▸ GIVEN TASK 1:
Reproduce the records, beginning with their first line and going on through the line that contains "point(248,268)", with both ends included.

▸ READING PASSAGE:
───
So what who cares ? isn't this the same thing thats been going on for centuries ? - no biggie , why bother writing it up ?


 :sexy:

----------


## Agent_Smith

^Exactly, and I thought it was only the US that was full of prudes...

----------


## chassamui

> Originally Posted by chassamui
> 
> 
> 
> 
> 
> 
> 
>  Originally Posted by daveboy
> ...


Apologies mate, i thought you were just speculating. Maybe he went in for an ego massage?
The report said it was someone involved in multi million pound transfers, not much of that with Wenger around.

----------


## taxexile

> And when confronted by our reporters as he left, the married boss smiled and shamelessly admitted he knew it was a brothel.





> It was Wenger though.


i thought wenger was not married.

----------


## Travelmate

> The manager stepped out of his car, pulled on an overcoat then walked in.


Glad he used protection and was ready before he entered the ....

----------


## English Noodles

> i thought wenger was not married.


Yes, he's married with a daughter.

----------


## BobR

It amazes me there are people stupid enough to care about this.  I never felt more embarrassed as an American as I did when the right wing morons were tearing the Country apart over Clinton's encounter with Lewinsky.  The Tiger Wood thing shows many adults behave like giggling teenage girls.
───
▸ DATA SECTION:

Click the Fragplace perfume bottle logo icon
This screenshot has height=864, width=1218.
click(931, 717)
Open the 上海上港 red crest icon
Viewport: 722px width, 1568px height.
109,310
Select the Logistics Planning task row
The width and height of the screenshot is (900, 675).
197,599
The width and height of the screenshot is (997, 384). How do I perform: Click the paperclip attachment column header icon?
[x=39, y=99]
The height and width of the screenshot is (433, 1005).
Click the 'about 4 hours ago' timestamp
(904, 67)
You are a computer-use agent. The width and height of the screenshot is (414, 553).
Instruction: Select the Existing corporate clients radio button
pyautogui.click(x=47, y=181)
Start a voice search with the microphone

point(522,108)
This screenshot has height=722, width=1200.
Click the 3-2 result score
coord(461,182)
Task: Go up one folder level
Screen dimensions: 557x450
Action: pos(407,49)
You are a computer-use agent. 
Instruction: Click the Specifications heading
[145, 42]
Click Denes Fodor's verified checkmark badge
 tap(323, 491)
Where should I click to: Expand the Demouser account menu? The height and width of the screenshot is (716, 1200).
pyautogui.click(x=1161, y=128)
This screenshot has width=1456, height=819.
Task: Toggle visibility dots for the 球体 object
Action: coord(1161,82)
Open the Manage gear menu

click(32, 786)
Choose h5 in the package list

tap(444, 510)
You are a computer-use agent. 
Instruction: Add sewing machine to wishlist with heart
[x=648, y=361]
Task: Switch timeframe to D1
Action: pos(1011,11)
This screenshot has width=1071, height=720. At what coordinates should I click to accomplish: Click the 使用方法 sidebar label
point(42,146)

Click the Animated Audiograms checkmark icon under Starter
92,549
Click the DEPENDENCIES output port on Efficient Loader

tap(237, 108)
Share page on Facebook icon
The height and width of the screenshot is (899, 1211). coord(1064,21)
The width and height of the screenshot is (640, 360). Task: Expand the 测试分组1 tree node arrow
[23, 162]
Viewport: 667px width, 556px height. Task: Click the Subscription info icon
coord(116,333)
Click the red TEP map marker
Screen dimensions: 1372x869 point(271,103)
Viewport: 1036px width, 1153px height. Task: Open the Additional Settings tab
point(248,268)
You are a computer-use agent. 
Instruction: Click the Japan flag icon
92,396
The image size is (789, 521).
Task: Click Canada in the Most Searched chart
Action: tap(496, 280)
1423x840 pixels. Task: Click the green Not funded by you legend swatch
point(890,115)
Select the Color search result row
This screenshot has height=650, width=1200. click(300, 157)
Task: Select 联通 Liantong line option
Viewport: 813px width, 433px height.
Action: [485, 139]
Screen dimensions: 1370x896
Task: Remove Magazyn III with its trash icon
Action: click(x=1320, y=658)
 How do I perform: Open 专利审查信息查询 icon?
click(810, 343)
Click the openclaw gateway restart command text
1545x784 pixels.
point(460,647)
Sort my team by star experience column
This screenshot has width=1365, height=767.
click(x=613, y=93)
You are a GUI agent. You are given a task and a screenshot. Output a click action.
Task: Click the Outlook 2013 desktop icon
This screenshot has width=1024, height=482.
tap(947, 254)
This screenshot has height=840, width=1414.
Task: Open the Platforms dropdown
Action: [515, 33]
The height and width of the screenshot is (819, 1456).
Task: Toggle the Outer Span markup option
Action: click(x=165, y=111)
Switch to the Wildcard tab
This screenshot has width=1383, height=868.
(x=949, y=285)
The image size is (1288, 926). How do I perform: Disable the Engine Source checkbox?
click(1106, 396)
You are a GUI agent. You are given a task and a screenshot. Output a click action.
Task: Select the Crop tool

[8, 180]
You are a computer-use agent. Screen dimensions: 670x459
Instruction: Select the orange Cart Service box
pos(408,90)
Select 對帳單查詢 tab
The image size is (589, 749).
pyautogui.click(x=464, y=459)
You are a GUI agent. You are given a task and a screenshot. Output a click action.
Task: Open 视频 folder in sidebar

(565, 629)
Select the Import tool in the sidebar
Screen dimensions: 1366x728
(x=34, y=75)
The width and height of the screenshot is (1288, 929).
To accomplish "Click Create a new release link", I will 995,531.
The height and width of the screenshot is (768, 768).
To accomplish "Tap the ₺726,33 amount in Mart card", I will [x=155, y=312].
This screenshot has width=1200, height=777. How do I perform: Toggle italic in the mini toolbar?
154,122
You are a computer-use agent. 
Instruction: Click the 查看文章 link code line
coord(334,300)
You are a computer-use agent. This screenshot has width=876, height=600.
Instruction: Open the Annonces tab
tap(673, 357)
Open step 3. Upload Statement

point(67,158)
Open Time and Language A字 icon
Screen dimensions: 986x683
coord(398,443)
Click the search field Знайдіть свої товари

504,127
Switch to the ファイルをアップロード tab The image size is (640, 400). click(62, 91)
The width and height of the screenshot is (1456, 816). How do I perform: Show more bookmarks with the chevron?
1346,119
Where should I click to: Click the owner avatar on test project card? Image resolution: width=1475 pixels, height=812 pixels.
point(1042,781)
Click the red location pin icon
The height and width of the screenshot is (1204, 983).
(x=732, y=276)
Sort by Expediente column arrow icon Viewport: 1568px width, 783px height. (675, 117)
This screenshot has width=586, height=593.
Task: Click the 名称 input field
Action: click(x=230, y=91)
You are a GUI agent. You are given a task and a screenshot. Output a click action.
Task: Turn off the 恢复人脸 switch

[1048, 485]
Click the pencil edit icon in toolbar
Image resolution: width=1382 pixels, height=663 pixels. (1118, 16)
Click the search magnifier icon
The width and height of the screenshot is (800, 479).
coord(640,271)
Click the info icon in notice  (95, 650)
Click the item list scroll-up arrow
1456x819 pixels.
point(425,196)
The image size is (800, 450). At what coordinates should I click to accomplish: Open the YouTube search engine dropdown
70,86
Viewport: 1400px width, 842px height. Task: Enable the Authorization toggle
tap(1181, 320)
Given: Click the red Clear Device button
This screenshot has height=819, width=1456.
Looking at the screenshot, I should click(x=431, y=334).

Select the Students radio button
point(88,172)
───
▸ GIVEN TASK 2:
Write out the passage of the forum thread above, starting with "Apologies mate, i" and going on through "was a brothel.", with "reporters" switched to "journalists".

▸ CORRECT ANSWER 1:
Click the Fragplace perfume bottle logo icon
This screenshot has height=864, width=1218.
click(931, 717)
Open the 上海上港 red crest icon
Viewport: 722px width, 1568px height.
109,310
Select the Logistics Planning task row
The width and height of the screenshot is (900, 675).
197,599
The width and height of the screenshot is (997, 384). How do I perform: Click the paperclip attachment column header icon?
[x=39, y=99]
The height and width of the screenshot is (433, 1005).
Click the 'about 4 hours ago' timestamp
(904, 67)
You are a computer-use agent. The width and height of the screenshot is (414, 553).
Instruction: Select the Existing corporate clients radio button
pyautogui.click(x=47, y=181)
Start a voice search with the microphone

point(522,108)
This screenshot has height=722, width=1200.
Click the 3-2 result score
coord(461,182)
Task: Go up one folder level
Screen dimensions: 557x450
Action: pos(407,49)
You are a computer-use agent. 
Instruction: Click the Specifications heading
[145, 42]
Click Denes Fodor's verified checkmark badge
 tap(323, 491)
Where should I click to: Expand the Demouser account menu? The height and width of the screenshot is (716, 1200).
pyautogui.click(x=1161, y=128)
This screenshot has width=1456, height=819.
Task: Toggle visibility dots for the 球体 object
Action: coord(1161,82)
Open the Manage gear menu

click(32, 786)
Choose h5 in the package list

tap(444, 510)
You are a computer-use agent. 
Instruction: Add sewing machine to wishlist with heart
[x=648, y=361]
Task: Switch timeframe to D1
Action: pos(1011,11)
This screenshot has width=1071, height=720. At what coordinates should I click to accomplish: Click the 使用方法 sidebar label
point(42,146)

Click the Animated Audiograms checkmark icon under Starter
92,549
Click the DEPENDENCIES output port on Efficient Loader

tap(237, 108)
Share page on Facebook icon
The height and width of the screenshot is (899, 1211). coord(1064,21)
The width and height of the screenshot is (640, 360). Task: Expand the 测试分组1 tree node arrow
[23, 162]
Viewport: 667px width, 556px height. Task: Click the Subscription info icon
coord(116,333)
Click the red TEP map marker
Screen dimensions: 1372x869 point(271,103)
Viewport: 1036px width, 1153px height. Task: Open the Additional Settings tab
point(248,268)

▸ CORRECT ANSWER 2:
Apologies mate, i thought you were just speculating. Maybe he went in for an ego massage?
The report said it was someone involved in multi million pound transfers, not much of that with Wenger around.

----------


## taxexile

> And when confronted by our journalists as he left, the married boss smiled and shamelessly admitted he knew it was a brothel.